Rule Severity Confidence
CONTEXT_ISOLATION_JS_CHECKCriticalFirm
CSP_GLOBAL_CHECKHighFirm
SANDBOX_JS_CHECKHighFirm
NODE_INTEGRATION_JS_CHECKHighFirm
WEB_SECURITY_JS_CHECKHighFirm
ALLOW_RUNNING_INSECURE_CONTENT_JS_CHECKHighFirm
EXPERIMENTAL_FEATURES_JS_CHECKMediumFirm
OPEN_EXTERNAL_JS_CHECKMediumTentative

Build from source

Requirements: Rust 1.80+, macOS 12+. The GUI needs nothing else to run.
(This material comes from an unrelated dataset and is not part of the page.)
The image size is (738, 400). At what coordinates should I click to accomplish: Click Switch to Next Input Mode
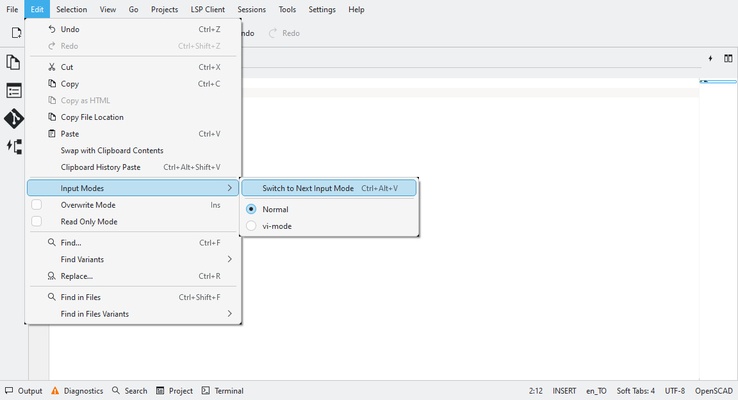329,188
# launch the desktop app (auto-scans on open)
cargo run -p achilles

# or exercise a single crate from the CLI
cargo run -p detect      --example detect      -- "/Applications/Signal.app"
cargo run -p cve         --example lookup      -- electron 40.4.1 npm
cargo run -p static-scan --example static-scan -- \
  "/Applications/Signal.app/Contents/Resources/app.asar"

Privacy & non-goals

No telemetry

Scanning happens entirely locally. CVE lookups hit the feeds directly by version string — nothing about your installed apps is transmitted. This is a design commitment, not just a current gap.

Not a verdict tool

The output is risk signals, not "this app is compromised." A phrase like "unsafe" never appears in the UI on purpose.

Not a vendor-triage replacement

If an advisory fires on an app you care about, read the upstream changelog before concluding anything.